With a humble indigenous style opening ceremony, the 2017 UN Climate Change Conference opened on 6 November at the World Conference Centre in Bonn, Germany. Governments are meeting to fast forward the implementation of the Paris Agreement’s goals. What can we expect from the world leaders this time? By Jovin Hurry, reporting live from Germany.
Bonn, 6 November 2017. The COP23 (23rd Session of the Conference of Parties) aims to rocket nations towards the next level of ambition needed to tackle global warming, so that they can be on a safer and more prosperous development path. It comes two years after the landmark adoption of the Paris Climate Change Agreement.
The COP23 is organised by Bonn-based UN Climate Change, presided over by Fiji and supported by the Government of Germany, the region of North-Rhine-Westphalia and the City of Bonn.
Confirmed leaders attending COP23 include Marshall Islands President Hilda Heine, Arnold Schwarzenegger, UN Secretary-General António Guterres, Paris Mayor Anne Hidalgo, California Governor Jerry Brown, UN Special Envoy Michael Bloomberg, Astronaut Thomas Pesquet, Unilever CEO Paul Polman, Scotland's First Minister Nicola Sturgeon, Solar Impulse Explorer Bertrand Piccard, President Emmanuel Macron of France and German Chancellor Angela Merkel.
The discussions at COP23 are meant to keep building the momentum among cities, states, regions, territories, business and civil society in support of national climate action plans, the internationally-agreed temperature goal and the wider objectives of the 2030 Agenda for Sustainable Development.
The delegates are targeting key markers of progress for COP23 to ensure the Paris Agreement delivers on its full potential, no less. This is about:
- making concrete steps towards a comprehensive set of implementation guidelines to raise ambition to stay below 1.5ºC;
- a robust framework for climate impacts through adaptation and loss & damage;
- raising ambition globally;
- facilitative dialogue;
- means of implementation;
- a robust transparency framework, and:
- civil society participation.
This COP is unique as it is presided over by Frank Bainimarama, the Prime Minister of Fiji and the first small island developing state to hold this role.
“Wherever we live, we are all vulnerable and need to act. Fiji is helping build a Grand Coalition for decisive, coordinated action by governments at every level, by civil society, the private sector and all citizens on earth. That’s why we installed an ocean-going Fijian ‘drua’ canoe in the entrance here to remind everyone of the need to fill its sail with collective determination to make COP23 a success and confront the biggest challenge humanity has faced,” he said.
In terms of government negotiations, the countries plan to design and launch the Talanoa dialogue, named after the spirit of open exchange and constructive debate of Pacific island nations. It will ask three fundamental questions:
- Where are we?
- Where do we want to go?
- How do we get there?
The governments will also debate the Paris Agreement’s operating system (OS).
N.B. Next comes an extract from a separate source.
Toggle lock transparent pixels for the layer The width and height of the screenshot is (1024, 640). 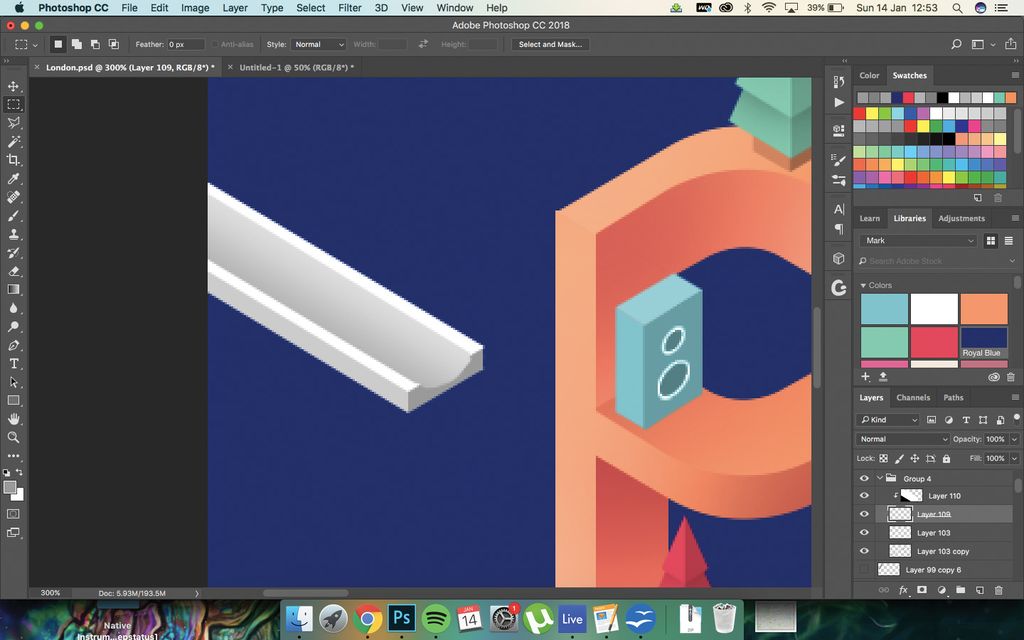click(x=882, y=457)
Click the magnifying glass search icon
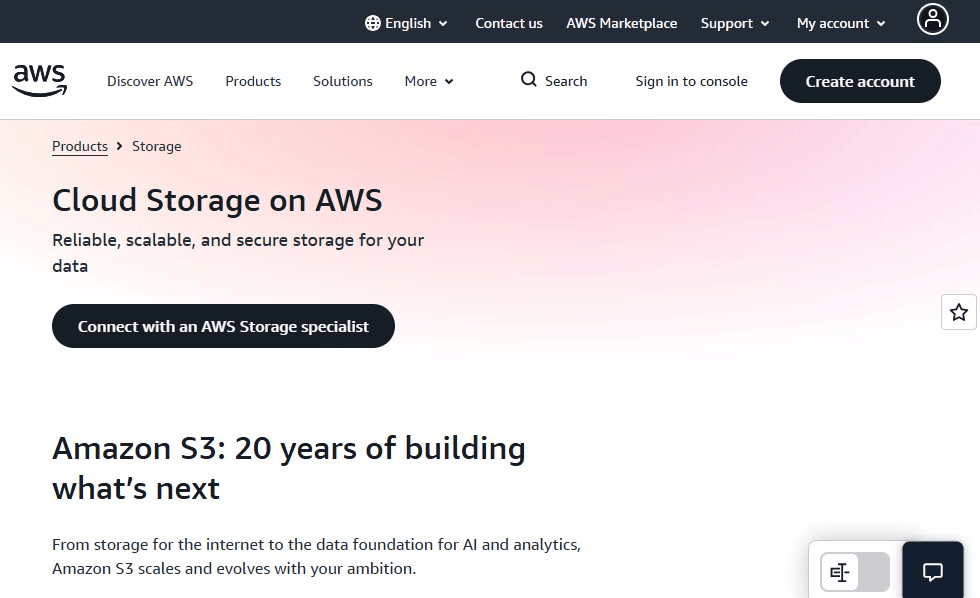The width and height of the screenshot is (980, 598). pyautogui.click(x=529, y=79)
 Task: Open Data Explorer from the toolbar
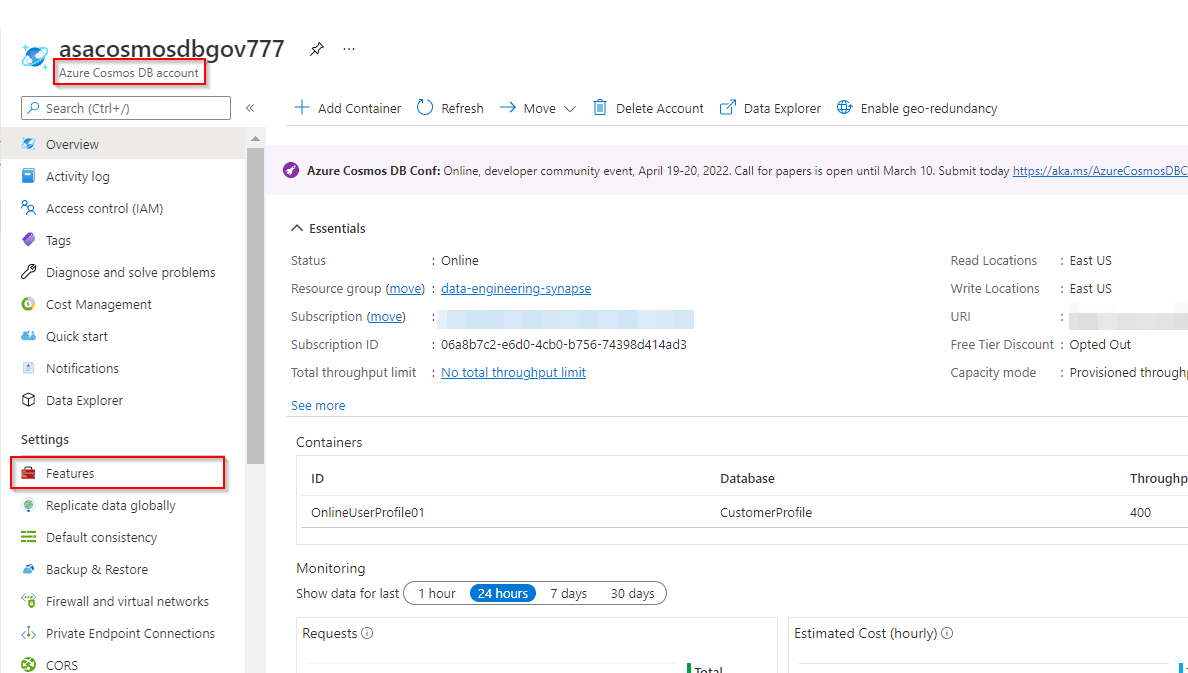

This OS details the ways and means to assist all governments, supported by non-party stakeholders, to better meet the goals of the Paris Agreement now and over the years. The OS should ensure that the Agreement fosters transparency on action and support, and that resilience-building and adaptation are boosted.
The COP23 negotiators also have unfinished business, which includes checking on the progress of the delivery of $100 billion of support for developing countries by 2020 and the bringing into force of the Doha Amendment of the first international emission reduction treaty, the Kyoto Protocol.
Marrakech Partnership for Global Climate Action
Within a 10 minutes bus drive by an electric ‘Clean Shuttle Bus’ through a lush green park, governments, cities, states, business and civil society gather to announce their new initiatives and achievements post-Paris 2015. They’re participating in the Marrakech Partnership for Global Climate Action – a five-day programme of 100 events demonstrating how cities, regions, businesses and investors are working with governments and the UN system to implement the Paris Agreement.
The core thematic areas showcased are: Energy, Water, Agriculture, Oceans & Coastal Zones, Human Settlements, Transport, Industry and Forests. Prominent speakers will highlight cross-cutting themes of finance, innovation, resilience, Sustainable Development Goal 11 (Sustainable Cities & Communities) and Sustainable Development Goal 2 (Zero Hunger).
Actions under these areas have never before met with a greater sense of urgency. "The message can not get any clearer; we no longer have the luxury of time, we must act now," said Ms. Patricia Espinosa, Head of the UN Framework Convention on Climate Change – the body that underpins the Paris agreement.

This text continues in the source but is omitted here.